La crítica feminista al optimismo que permea las políticas de rentas básicas es clara: sólo sobre la base de un reparto igualitario del trabajo doméstico y de cuidados puede la renta básica conseguir su objetivo de libertad individual, lo que viene a poner en cuestión desde su misma raíz el carácter emancipador de la misma. Incluso en el caso de la prestación del ingreso mínimo vital recién introducida en España, donde la cuantía de la prestación varía en función de los recursos conjuntos del hogar, se pueden producir desincentivos y disfuncionalidades con un impacto mayor para las mujeres. Esto es lo que hace que se ponga en duda el carácter radical de las políticas relacionadas con el ingreso básico desde el punto de vista del empoderamiento y liberación de las mujeres.

————

* _Consignas del ejercicio_:
A) Transcriba sin alteraciones el fragmento del texto sobre la renta básica que empieza en "La crítica feminista" y concluye en "de las mujeres.".
B) Determine si cada afirmación concuerda con el texto sobre la renta básica; responda sí o no y cite textualmente las palabras que lo deciden. (i) La cuantía del ingreso mínimo vital depende de los recursos conjuntos del hogar. (ii) La renta básica alcanza su objetivo de libertad individual con independencia de cómo se reparta el trabajo doméstico y de cuidados. (iii) Los desincentivos del ingreso mínimo vital tendrían un impacto mayor para los hombres.
Responda basándose exclusivamente en el texto sobre la renta básica.

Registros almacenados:
————

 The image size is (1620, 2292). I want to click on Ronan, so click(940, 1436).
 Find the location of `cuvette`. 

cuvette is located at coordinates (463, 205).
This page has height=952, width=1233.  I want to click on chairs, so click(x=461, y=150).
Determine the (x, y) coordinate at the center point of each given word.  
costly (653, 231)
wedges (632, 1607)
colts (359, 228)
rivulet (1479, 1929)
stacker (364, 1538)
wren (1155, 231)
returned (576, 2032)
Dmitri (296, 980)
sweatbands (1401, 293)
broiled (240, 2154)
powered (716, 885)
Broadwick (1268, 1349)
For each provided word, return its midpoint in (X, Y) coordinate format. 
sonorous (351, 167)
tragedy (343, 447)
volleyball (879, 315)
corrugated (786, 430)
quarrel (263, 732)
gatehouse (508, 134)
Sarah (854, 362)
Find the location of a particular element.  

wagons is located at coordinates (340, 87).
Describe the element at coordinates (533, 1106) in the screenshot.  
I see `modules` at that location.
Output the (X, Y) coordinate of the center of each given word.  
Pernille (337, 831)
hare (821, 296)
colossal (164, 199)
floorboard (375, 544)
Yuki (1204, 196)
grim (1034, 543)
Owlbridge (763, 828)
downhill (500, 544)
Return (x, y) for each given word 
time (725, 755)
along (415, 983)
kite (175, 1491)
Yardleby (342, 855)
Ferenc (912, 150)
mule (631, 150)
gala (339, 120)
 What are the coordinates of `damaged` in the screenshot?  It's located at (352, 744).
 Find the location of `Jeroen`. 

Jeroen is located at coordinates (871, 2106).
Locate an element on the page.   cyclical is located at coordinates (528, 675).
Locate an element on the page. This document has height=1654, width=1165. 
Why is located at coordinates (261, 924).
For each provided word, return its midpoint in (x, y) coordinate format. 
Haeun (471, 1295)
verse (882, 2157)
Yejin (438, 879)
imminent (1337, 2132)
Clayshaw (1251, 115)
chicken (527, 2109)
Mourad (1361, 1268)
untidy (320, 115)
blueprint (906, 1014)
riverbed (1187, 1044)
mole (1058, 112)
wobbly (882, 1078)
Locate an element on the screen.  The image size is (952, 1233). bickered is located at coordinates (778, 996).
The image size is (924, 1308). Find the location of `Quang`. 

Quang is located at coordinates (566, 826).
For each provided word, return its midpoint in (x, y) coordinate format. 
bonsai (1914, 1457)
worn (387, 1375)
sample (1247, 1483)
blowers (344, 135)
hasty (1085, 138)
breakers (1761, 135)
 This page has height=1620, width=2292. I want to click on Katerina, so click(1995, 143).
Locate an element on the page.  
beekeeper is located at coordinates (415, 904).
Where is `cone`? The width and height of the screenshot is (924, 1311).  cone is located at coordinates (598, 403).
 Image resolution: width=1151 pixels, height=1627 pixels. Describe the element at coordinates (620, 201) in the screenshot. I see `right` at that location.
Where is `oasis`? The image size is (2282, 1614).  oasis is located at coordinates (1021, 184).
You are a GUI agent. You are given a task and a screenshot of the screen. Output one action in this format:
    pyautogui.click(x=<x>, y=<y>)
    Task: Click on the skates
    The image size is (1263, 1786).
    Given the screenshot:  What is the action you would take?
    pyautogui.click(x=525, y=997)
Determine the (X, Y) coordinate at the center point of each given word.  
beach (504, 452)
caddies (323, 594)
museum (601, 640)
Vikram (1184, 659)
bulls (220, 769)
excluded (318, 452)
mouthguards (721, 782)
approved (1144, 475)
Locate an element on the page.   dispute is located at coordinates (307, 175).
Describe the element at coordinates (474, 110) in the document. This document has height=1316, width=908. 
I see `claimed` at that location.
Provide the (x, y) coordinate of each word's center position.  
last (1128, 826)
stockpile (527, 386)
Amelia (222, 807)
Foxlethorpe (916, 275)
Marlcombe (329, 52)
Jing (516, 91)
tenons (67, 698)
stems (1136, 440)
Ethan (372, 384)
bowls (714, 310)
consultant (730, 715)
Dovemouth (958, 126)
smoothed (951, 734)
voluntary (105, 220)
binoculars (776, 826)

————

* _Soluciones propuestas_:
A)
La crítica feminista al optimismo que permea las políticas de rentas básicas es clara: sólo sobre la base de un reparto igualitario del trabajo doméstico y de cuidados puede la renta básica conseguir su objetivo de libertad individual, lo que viene a poner en cuestión desde su misma raíz el carácter emancipador de la misma. Incluso en el caso de la prestación del ingreso mínimo vital recién introducida en España, donde la cuantía de la prestación varía en función de los recursos conjuntos del hogar, se pueden producir desincentivos y disfuncionalidades con un impacto mayor para las mujeres. Esto es lo que hace que se ponga en duda el carácter radical de las políticas relacionadas con el ingreso básico desde el punto de vista del empoderamiento y liberación de las mujeres.

B)
(i) Sí: «donde la cuantía de la prestación varía en función de los recursos conjuntos del hogar».
(ii) No: «sólo sobre la base de un reparto igualitario del trabajo doméstico y de cuidados puede la renta básica conseguir su objetivo de libertad individual».
(iii) No: «con un impacto mayor para las mujeres».